The data analysis shows that there has been significant reduction in pain, increase in ROM and functional ability of shoulder joint, in values of group 1 and group 2.
Pain and shoulder disability is measured by SPADI, the total SPADI shows that mean improvement of group 1 is 60.2 and group 2 is 54.5 with standard deviation of 10.97 and 8.65 respectively. The independent 't' value calculated for SPADI is 1.223 at 18 degree of freedom. This calculated 't' value is less than the table value of 2.101 at 0.05 level of significance. Hence, we accept the null hypothesis. Therefore, there is no significant difference in reducing pain and improving function on using Manual therapy technique in over head athletes with primary shoulder impingement syndrome. Regarding pain, the mean improvement of group 1 is 29 and group 2 is 26.5 with standard deviation of 3.74 and 6.73 respectively and for disability the mean improvement of group 1 is 31.2 and group 2 is 28 with standard deviation of 10.4 and 10.28 respectively. For pain the independent 't' value is 0.975 and for disability is 0.65. Since the values are less than the table values of 2.101 at 0.05 level of significance we are accepting the null hypothesis.

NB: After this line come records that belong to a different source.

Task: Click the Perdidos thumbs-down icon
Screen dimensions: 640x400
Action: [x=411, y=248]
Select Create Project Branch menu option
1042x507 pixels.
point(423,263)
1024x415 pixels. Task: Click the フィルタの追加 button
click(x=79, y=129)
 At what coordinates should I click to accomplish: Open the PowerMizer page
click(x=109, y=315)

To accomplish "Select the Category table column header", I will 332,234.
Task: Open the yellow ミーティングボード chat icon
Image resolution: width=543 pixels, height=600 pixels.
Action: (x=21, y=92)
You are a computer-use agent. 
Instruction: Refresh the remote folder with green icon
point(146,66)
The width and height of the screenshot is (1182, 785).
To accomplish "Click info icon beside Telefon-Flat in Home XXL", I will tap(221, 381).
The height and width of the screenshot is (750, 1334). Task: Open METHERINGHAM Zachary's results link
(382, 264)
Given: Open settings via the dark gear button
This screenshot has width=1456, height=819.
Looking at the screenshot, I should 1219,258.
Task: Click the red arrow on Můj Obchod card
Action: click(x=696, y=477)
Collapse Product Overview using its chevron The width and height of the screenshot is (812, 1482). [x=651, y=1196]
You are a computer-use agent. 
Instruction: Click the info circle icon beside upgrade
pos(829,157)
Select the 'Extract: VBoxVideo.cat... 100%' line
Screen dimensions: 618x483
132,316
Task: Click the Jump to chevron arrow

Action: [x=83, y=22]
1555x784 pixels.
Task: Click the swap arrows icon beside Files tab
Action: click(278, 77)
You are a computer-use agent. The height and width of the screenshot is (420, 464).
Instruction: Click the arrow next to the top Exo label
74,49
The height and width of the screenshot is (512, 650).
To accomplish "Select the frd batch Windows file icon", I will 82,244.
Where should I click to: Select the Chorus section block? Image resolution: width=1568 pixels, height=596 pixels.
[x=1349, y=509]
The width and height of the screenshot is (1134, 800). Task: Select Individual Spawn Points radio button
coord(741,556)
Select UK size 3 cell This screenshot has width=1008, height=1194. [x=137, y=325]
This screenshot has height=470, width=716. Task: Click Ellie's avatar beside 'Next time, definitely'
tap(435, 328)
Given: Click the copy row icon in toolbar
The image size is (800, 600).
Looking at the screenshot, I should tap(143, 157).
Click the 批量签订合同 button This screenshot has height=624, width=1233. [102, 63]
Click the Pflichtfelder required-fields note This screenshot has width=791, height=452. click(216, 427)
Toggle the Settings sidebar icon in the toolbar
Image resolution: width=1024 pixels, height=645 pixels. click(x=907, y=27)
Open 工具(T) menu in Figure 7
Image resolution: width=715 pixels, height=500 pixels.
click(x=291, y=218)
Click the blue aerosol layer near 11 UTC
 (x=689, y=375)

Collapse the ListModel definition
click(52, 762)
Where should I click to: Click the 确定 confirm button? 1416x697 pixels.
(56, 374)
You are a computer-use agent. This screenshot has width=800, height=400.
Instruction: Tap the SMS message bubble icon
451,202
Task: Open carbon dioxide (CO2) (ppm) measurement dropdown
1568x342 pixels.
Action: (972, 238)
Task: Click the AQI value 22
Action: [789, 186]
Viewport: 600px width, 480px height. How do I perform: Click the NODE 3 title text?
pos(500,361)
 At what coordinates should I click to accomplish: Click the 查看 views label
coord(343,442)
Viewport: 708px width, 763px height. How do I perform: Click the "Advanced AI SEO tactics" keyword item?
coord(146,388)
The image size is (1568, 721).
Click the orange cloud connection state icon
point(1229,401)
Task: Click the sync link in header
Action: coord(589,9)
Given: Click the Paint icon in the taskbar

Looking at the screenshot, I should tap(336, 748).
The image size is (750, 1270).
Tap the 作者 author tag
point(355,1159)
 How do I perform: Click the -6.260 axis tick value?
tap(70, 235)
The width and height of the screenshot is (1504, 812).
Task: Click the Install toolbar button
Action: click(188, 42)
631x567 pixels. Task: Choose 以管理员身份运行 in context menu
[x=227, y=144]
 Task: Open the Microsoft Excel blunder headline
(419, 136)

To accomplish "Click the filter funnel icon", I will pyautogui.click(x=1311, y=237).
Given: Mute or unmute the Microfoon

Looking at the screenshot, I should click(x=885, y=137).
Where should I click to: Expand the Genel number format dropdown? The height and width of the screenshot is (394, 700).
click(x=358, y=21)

ROM is measured by goniometer, it shows that mean improvement of flexion in group 1 is 34.3 and group 2 is 15.3 with standard deviation of 6.79 and 6.165 and for abduction the mean improvement in group 1 is 80.6 and group 2 is 56.2 with standard deviation of 10.17 and 10.83.
The 't' value calculated for flexion is 6.21 and for abduction is 4.93. Since both the values are more than the table value of 2.101 at 0.05 level of significance, we reject the null hypothesis. Therefore, there is a significant difference in improving ROM of flexion and abduction on using Manual therapy technique in over head athletes with primary shoulder impingement syndrome.
Statistical analysis showed that,
The group 1 who underwent Mulligan mobilization combined with Stretching and strengthening exercises has more consistent improvement than the other group in increasing ROM. There was no significant difference between the groups on reducing pain and improving disability.
LIMITATIONS
The duration of the study could not be extended for more than 12 months due to time constraint.
This study did not include the athletes in stage 3 primary shoulder impingement syndromes therefore the results of this study cannot be generalized to all patients with various stages of primary shoulder impingement syndrome.
6. CONCLUSION
In this study the effectiveness of Manual therapy as a component of comprehensive treatment for primary shoulder impingement syndrome in athletic shoulder, shows that Mulligan mobilization combined with Stretching and Strengthening exercises is effective in increasing mobility. However, athletes improved significantly with all the two treatment strategies.
From this study it is suggested that Manual therapy techniques (Mulligan and Maitland) can be effectively used as a component of comprehensive treatment program.
6.1 RECOMMENDATION
Since it is a time bound study, a study with a large sample size and long term follow up can be done in future.
Studies can be compared with other manipulation techniques.
Studies can be carried out in bilateral primary shoulder impingement syndrome.